When the alfalfa is at the right maturity and there’s no rain imminent, the farmer mows it and the machine lays it in rows. Then a rake or merger will put those rows together into larger swaths, or windrows. Then a chopper will scoop up those rows, cutting the alfalfa into smaller pieces and shooting it into a wagon or truck which is driving alongside. It’s trucked to a cement pad, dumped out, and another tractor pushes it into a pile and drives over it, compacting the pile. When it’s all done, the pile is covered with plastic. The alfalfa ferments, does not rot or spoil, and makes nutritious, delicious feed for cows for later on. It’s called haylage. 

You can also bale alfalfa into round or square bales. In that case, it has to be much drier than chopped alfalfa. You can’t bale wet hay. It can actually spontaneously combust, as crazy as that sounds. 

Alfalfa is mixed with corn sileage and other feeds and fed to cattle. Hay for horses is generally not purely alfalfa - it is either grass hay or a mixture of alfalfa and grass. Alfalfa is harder for horses to digest. They only have one stomach, unlike a cow which has four. 

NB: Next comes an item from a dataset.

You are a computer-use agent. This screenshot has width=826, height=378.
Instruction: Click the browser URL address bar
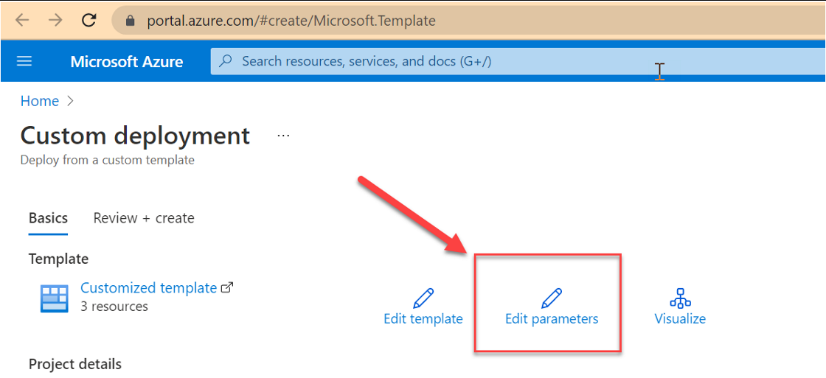(468, 21)

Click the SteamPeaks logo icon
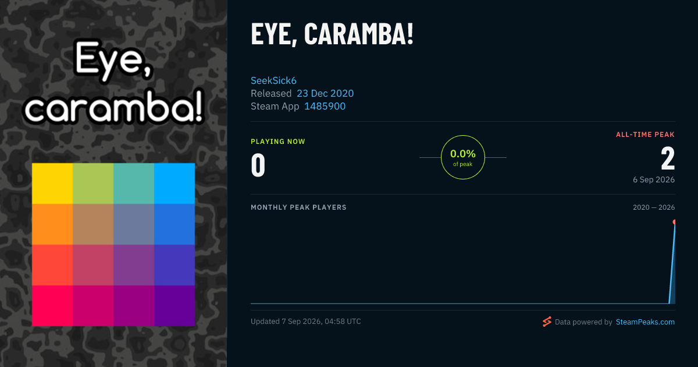click(x=547, y=322)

The last picture shows the field when all the chopping is done. The cool thing is that the alfalfa will grow back and the farmer can get three, sometimes four, cuttings every summer!  Of course, at that point you WANT rain, unlike when you’ve got hay on the ground. 

Oh, and it smells wonderful when it’s freshly cut!

Alfalfa close up

Cut


Merged

Chopper chopping it


Dumping onto feed pile


Tractor driving on continually to form file and compress it 


The alfalfa field afterward

Ready to grow...in just 28ish days we do it again!



Friday, August 6, 2021

On the farm

Jon Adamy from Michigan Farm Bureau worked with Samana Sheikh at WLNS to do some 'On the Farm' segments about dairy farming. You can watch the videos here.

It's been a whirlwind of a month! My brother, sister, and their families came, my cousin, his wife, and their three kids visited, we camped and canoed, we had people over for pool parties and wiffle ball, we did our third cutting of alfalfa, and Kris' sister, her husband and kids are coming today! 

(We also had two family reunions. My brother Gage and I won the Anderson cornhole tournament, and Kris and I won the Wardin cornhole tournament! These are my greatest athletic achievements.)

On the farm, it's busy all the time. Calves everywhere, things breaking and getting them fixed, getting bulls from other farms, milking, chopping alfalfa, and making sure everything is getting covered, from machine maintenance to calf care and everything in between.

We were fortunate that our team member Dave and his wife Lisa sold us my grandparents' house back, so now our other team members could move closer. 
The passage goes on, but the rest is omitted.